**Stored items from a collection:**
:::::

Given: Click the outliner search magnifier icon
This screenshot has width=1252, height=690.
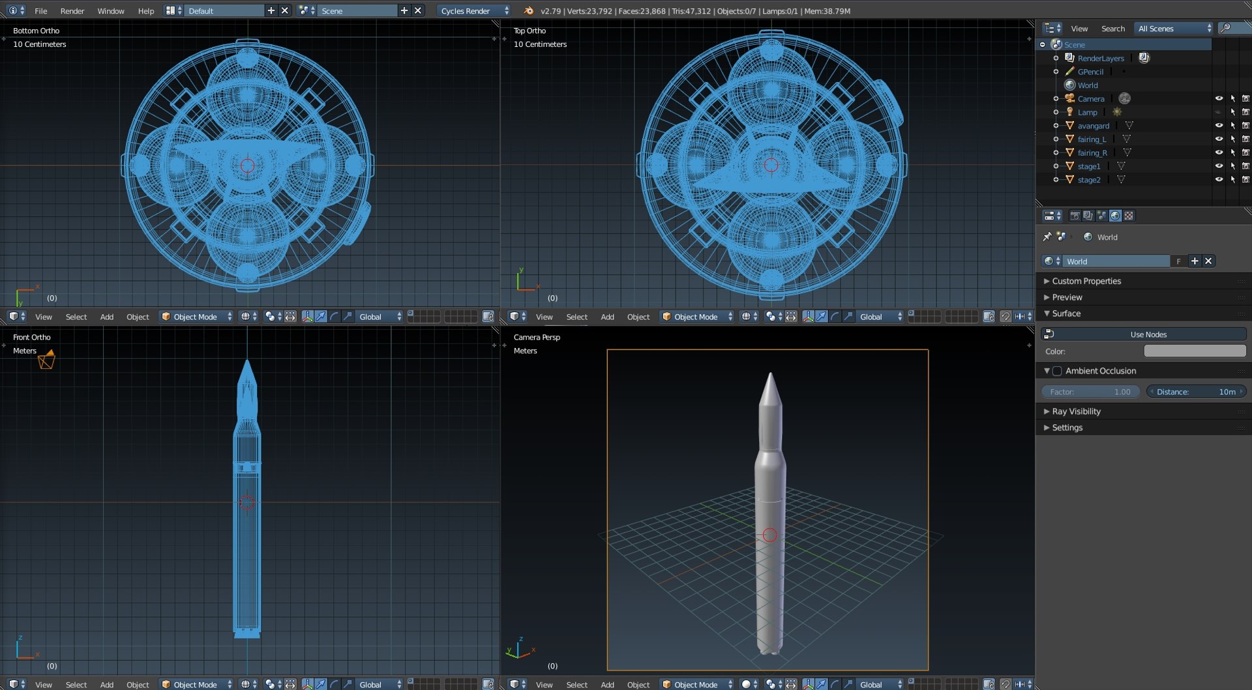Looking at the screenshot, I should pyautogui.click(x=1226, y=28).
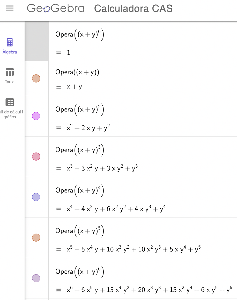Open the hamburger main menu
Viewport: 237px width, 300px height.
point(10,8)
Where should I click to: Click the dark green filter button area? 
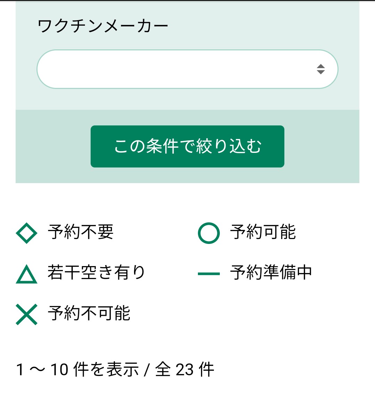coord(188,146)
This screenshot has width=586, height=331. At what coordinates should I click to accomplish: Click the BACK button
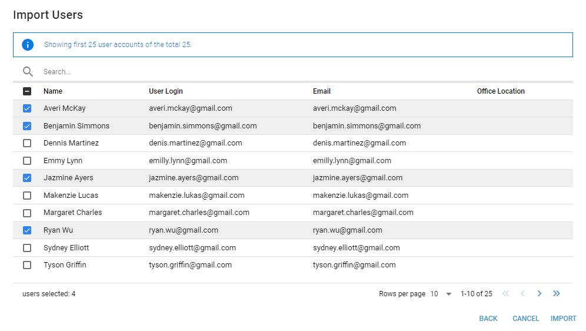[488, 319]
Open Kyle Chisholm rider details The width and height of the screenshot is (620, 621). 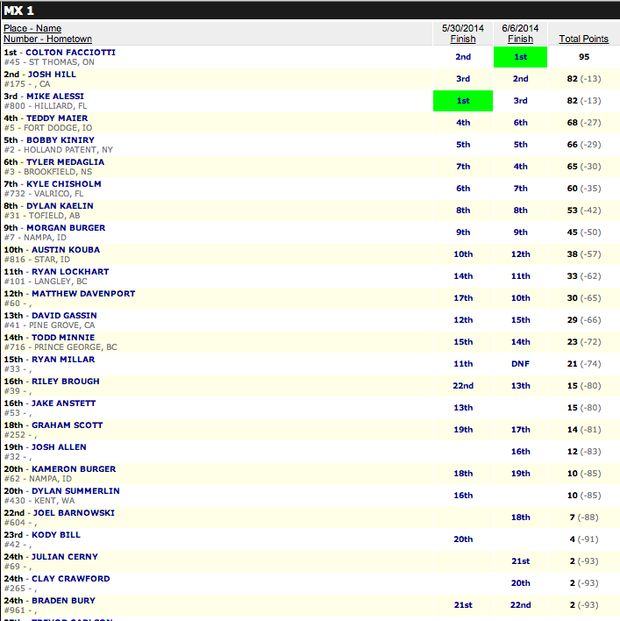64,184
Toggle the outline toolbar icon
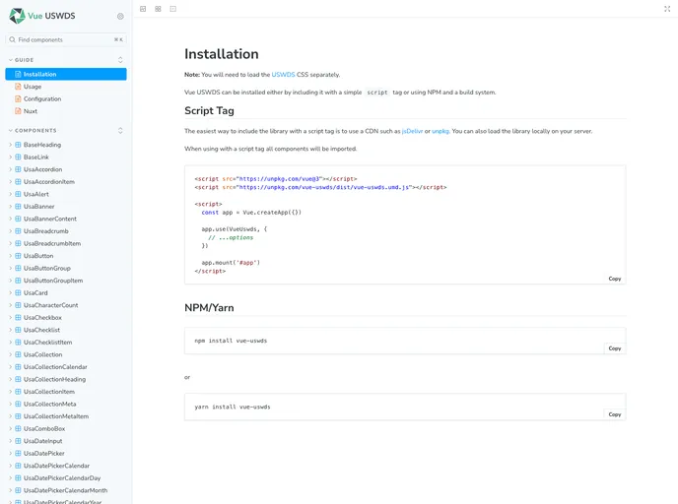Screen dimensions: 678x504 tap(173, 9)
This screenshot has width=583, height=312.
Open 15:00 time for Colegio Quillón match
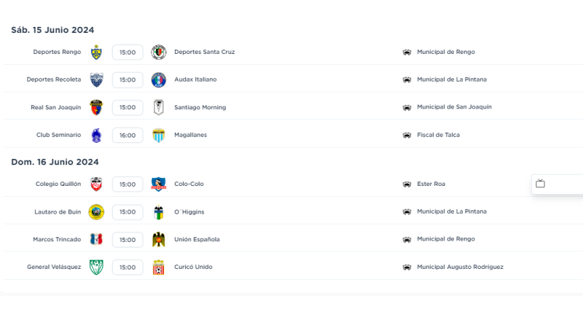tap(128, 184)
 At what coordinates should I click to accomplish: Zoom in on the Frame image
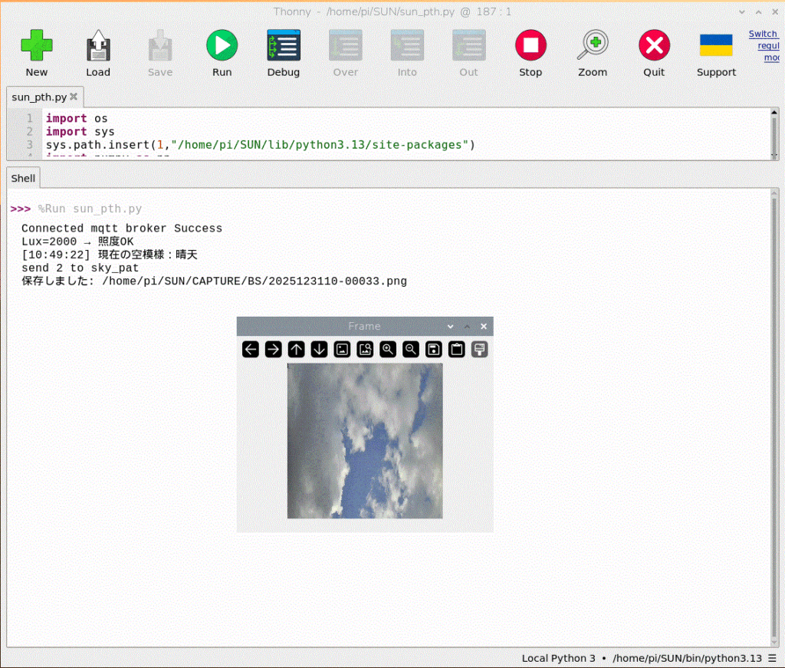click(388, 350)
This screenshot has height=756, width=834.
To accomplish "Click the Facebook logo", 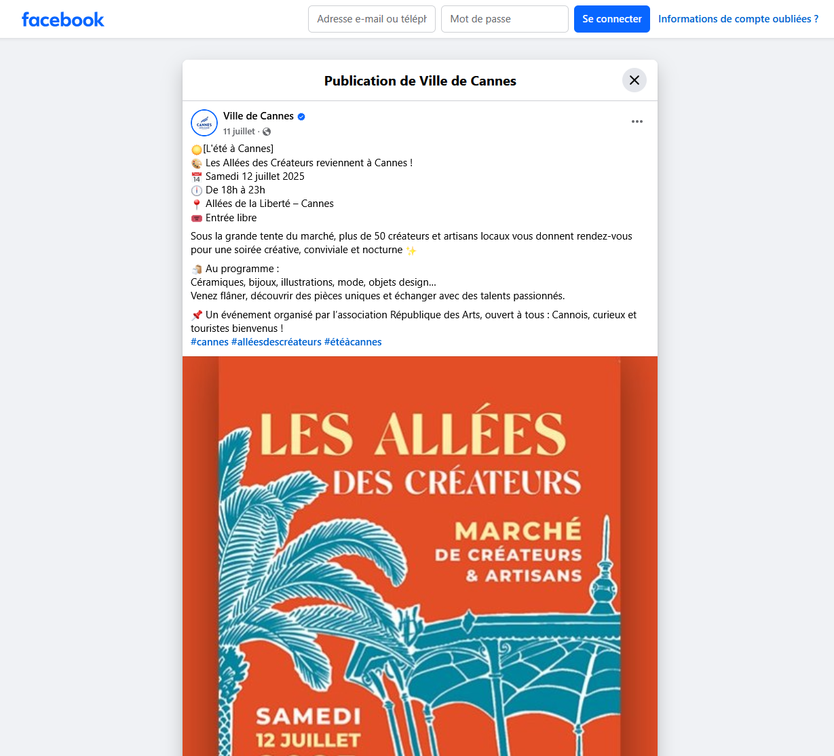I will (x=63, y=20).
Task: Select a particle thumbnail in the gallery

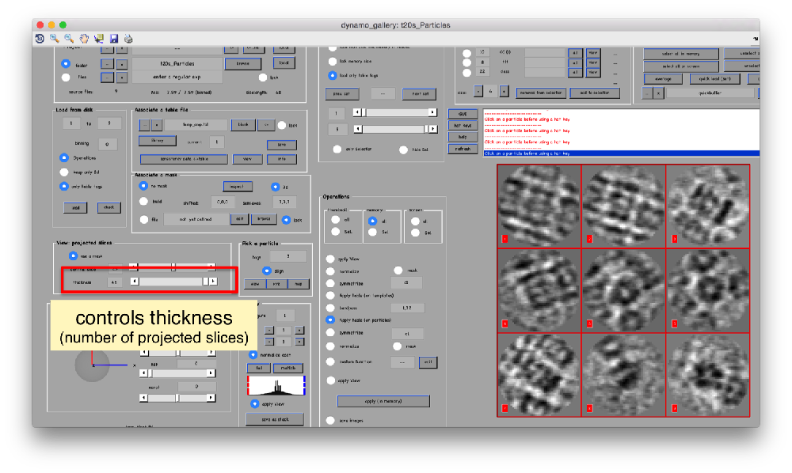Action: click(539, 204)
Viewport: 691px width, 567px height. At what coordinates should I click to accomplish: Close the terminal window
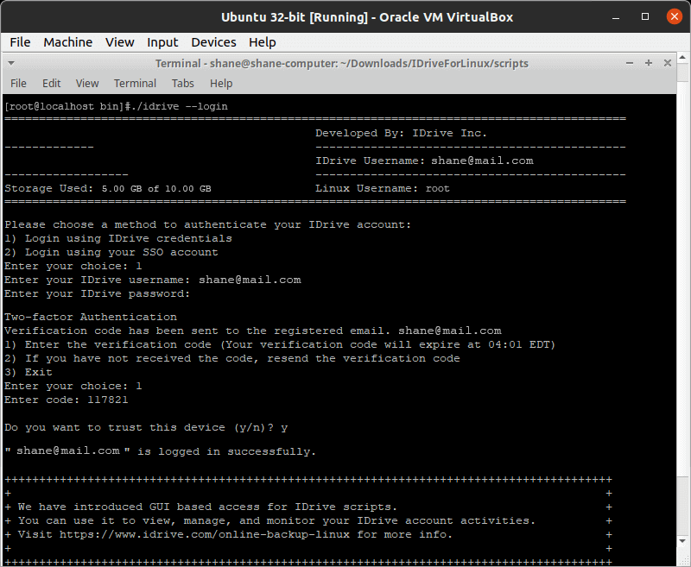pyautogui.click(x=667, y=63)
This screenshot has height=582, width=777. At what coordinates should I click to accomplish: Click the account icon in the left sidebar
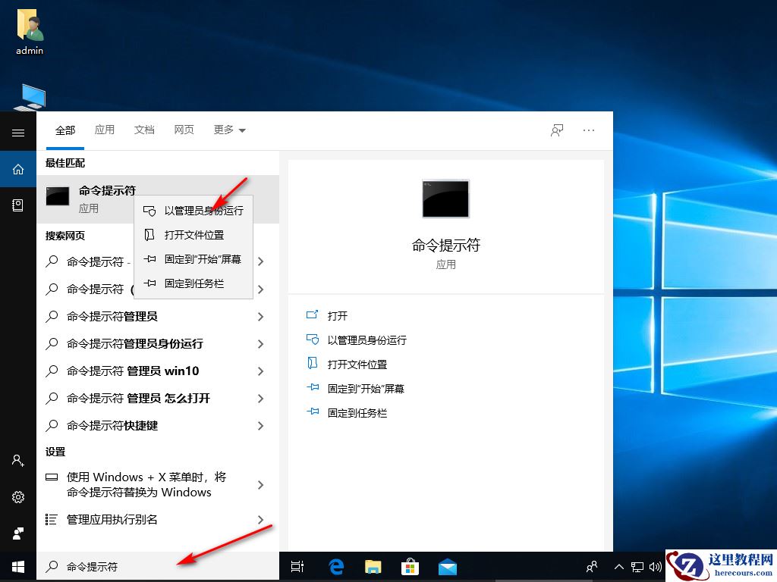pos(17,461)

:::::

**About this exercise:** Where the line containing "This screenshot has height=582, width=777." appears, begin writing out the lines word for word, and continue through the last line of the data, leaving out pictures.

**Exercise solution:**
This screenshot has height=582, width=777. At what coordinates should I click to accomplish: Click the account icon in the left sidebar
pos(17,461)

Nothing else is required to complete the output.